### Record excerpts
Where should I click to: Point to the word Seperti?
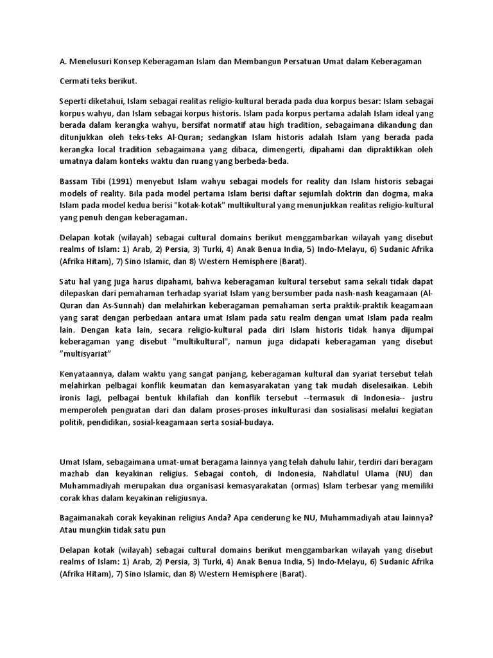tap(76, 102)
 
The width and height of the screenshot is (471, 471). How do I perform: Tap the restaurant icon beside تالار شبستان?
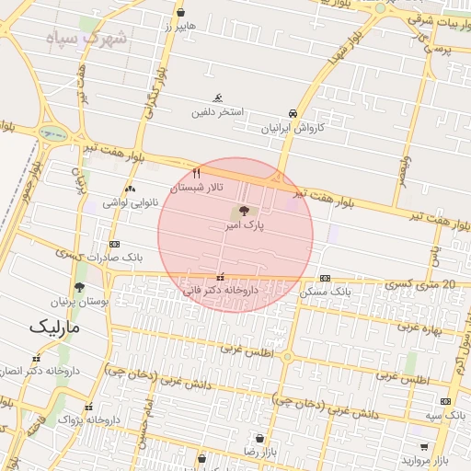[197, 173]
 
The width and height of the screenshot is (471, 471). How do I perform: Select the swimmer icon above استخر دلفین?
[218, 98]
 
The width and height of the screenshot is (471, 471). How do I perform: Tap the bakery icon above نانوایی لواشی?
[130, 189]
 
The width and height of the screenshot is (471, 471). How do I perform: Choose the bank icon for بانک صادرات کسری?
[114, 244]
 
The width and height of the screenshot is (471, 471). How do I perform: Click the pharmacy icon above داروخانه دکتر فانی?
[220, 276]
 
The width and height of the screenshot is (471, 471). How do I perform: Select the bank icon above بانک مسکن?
[325, 278]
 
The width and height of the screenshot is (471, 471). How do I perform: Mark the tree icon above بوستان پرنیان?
[79, 287]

### Goal
Copy every one of the entries above word for word, including the coordinates. Leave out the pictures.

### Exercise output
Where should I click to: Point to the word Seperti?
tap(76, 102)
 
The width and height of the screenshot is (471, 471). How do I perform: Tap the restaurant icon beside تالار شبستان?
[197, 173]
 
The width and height of the screenshot is (471, 471). How do I perform: Select the swimmer icon above استخر دلفین?
[218, 98]
 
The width and height of the screenshot is (471, 471). How do I perform: Tap the bakery icon above نانوایی لواشی?
[130, 189]
 
The width and height of the screenshot is (471, 471). How do I perform: Choose the bank icon for بانک صادرات کسری?
[114, 244]
 
The width and height of the screenshot is (471, 471). How do I perform: Click the pharmacy icon above داروخانه دکتر فانی?
[220, 276]
 
The width and height of the screenshot is (471, 471). How do I perform: Select the bank icon above بانک مسکن?
[325, 278]
 
The width and height of the screenshot is (471, 471). How do I perform: Mark the tree icon above بوستان پرنیان?
[79, 287]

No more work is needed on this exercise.